De igual manera, indicó Henry Gómez, la Policía Nacional tampoco tuvo en cuenta que él, entre 1998 y la fecha cuando fue desvinculado, se desempeñó como auxiliar de la farmacia de la Clínica Nuestra Señora del Pilar del Departamento de Policía del Meta. En ésta, según concepto de la coordinadora de la farmacia y la directora de la clínica, “realizó las labores propias del cargo y las asignadas. El trato al público fue bueno, puntual en su horario, colaborador y no fue objeto de llamados de atención”.
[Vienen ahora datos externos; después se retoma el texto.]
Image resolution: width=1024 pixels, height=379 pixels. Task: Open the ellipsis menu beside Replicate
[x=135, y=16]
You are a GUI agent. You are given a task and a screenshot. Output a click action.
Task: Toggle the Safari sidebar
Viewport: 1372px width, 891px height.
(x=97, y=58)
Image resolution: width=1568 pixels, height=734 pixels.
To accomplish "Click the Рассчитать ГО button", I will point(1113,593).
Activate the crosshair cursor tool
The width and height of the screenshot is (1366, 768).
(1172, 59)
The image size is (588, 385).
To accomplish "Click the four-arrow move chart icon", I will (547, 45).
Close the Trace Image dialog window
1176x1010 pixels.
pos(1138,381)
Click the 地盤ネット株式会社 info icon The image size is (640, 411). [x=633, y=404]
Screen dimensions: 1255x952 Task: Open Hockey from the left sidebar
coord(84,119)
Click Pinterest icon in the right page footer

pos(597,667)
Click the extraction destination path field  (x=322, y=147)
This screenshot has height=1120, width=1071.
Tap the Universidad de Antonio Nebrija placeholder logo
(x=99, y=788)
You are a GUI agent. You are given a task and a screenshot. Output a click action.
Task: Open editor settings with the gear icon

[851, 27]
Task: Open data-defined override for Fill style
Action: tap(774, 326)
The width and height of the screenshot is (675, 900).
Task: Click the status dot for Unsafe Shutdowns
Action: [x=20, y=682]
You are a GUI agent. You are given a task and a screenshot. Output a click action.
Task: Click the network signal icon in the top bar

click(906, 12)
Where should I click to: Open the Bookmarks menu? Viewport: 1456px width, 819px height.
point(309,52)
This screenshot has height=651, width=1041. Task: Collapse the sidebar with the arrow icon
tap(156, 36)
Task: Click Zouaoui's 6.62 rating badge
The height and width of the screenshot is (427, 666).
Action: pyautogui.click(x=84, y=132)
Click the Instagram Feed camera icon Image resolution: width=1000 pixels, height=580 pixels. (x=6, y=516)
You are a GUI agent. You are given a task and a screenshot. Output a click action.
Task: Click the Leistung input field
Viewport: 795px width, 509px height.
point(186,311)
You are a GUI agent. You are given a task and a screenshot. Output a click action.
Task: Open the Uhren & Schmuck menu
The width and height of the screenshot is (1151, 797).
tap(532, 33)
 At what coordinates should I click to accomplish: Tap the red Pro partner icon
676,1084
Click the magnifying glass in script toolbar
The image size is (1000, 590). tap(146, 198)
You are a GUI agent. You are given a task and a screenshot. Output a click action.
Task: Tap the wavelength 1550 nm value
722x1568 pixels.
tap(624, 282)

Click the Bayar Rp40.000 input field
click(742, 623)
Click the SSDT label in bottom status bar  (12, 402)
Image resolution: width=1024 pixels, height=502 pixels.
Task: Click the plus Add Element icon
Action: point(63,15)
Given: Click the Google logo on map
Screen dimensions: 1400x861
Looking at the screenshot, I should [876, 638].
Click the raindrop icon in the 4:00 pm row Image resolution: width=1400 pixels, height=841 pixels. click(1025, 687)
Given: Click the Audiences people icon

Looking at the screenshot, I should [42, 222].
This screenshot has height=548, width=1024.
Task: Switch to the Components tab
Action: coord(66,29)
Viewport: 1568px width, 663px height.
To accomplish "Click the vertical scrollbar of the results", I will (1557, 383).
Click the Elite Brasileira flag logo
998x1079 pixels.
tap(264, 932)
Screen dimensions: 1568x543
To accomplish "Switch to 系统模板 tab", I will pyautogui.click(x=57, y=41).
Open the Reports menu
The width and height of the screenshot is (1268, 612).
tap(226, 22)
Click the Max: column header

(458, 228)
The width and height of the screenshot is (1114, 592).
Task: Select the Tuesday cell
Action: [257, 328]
Revisado el caso por la Corte Constitucional, este órgano concluyó que la decisión de desvinculación del agente Henry Gómez Carrillo “se adoptó a partir de una interpretación y aplicación restrictiva y equivocada de las normas que regulan la materia, contraria a la jurisprudencia de la propia Corte, dando lugar a la vulneración de derechos fundamentales del accionante”. Razón por la cual dejó sin efectos la sentencia emitida por el tribunal del Meta, que por orden de la Corte deberá estudiar nuevamente la demanda. Así las cosas, una persona con discapacidad mental que se encuentre al servicio de la Policía no puede ser despedida porque se le desconoce la posibilidad de aprovechar sus otras habilidades y cualidades laborales, y se viola la obligación del Estado de garantizar a los discapacitados el derecho a un trabajo acorde con sus condiciones de salud.